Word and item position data
——

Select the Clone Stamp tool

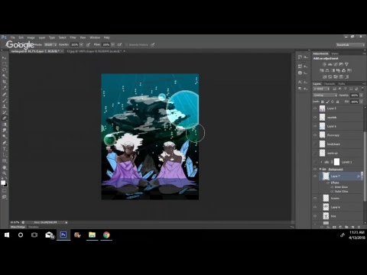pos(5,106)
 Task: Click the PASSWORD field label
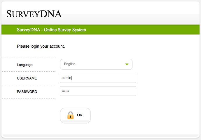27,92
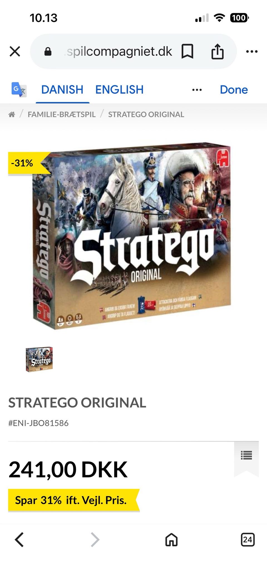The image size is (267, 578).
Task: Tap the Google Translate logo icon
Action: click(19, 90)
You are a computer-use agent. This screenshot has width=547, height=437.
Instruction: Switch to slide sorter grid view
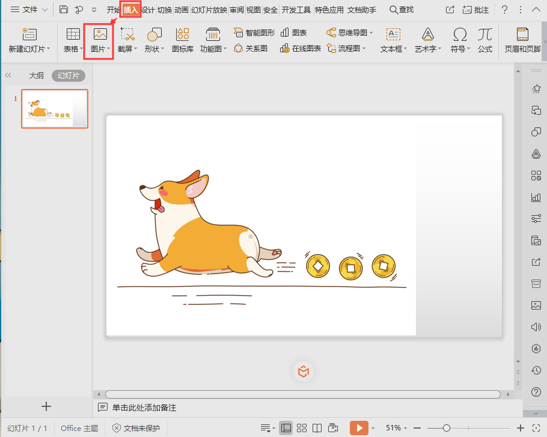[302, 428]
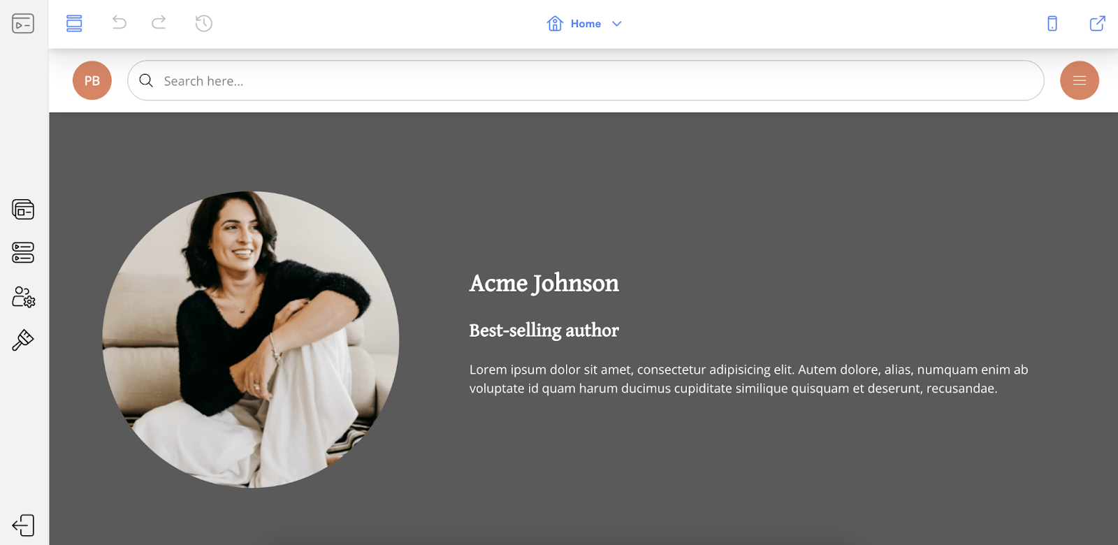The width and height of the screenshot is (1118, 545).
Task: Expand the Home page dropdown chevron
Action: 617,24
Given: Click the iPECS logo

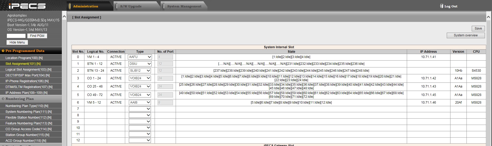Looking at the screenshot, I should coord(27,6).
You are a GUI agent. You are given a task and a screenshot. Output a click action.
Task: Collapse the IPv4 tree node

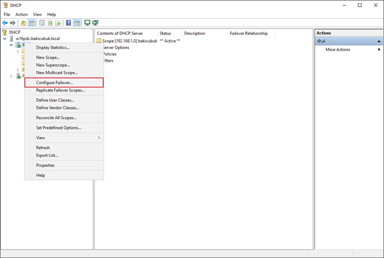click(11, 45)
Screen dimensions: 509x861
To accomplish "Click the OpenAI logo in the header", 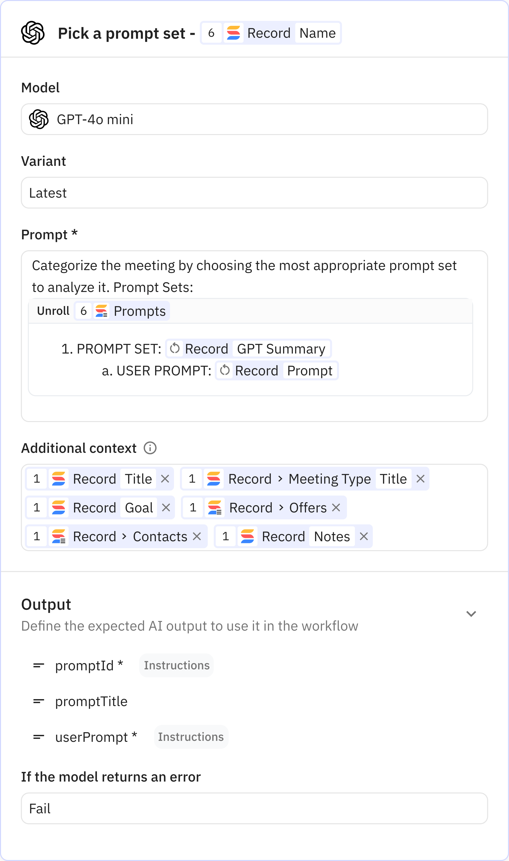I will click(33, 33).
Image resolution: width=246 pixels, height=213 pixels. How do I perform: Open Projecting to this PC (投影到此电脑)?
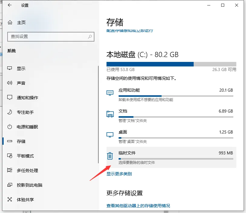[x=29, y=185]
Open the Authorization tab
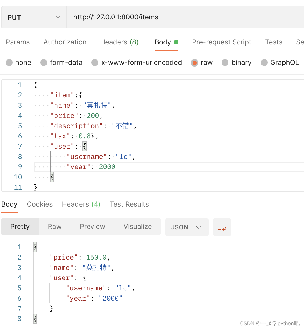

——

Rewrite the material starting at the line that contains "Image resolution: width=246" and ending at the last line, with "Authorization" changed to "Permissions" and all else kept the same. Leave the pictures out.

Image resolution: width=246 pixels, height=213 pixels. How do I perform: Open Projecting to this PC (投影到此电脑)?
[x=29, y=185]
Open the Permissions tab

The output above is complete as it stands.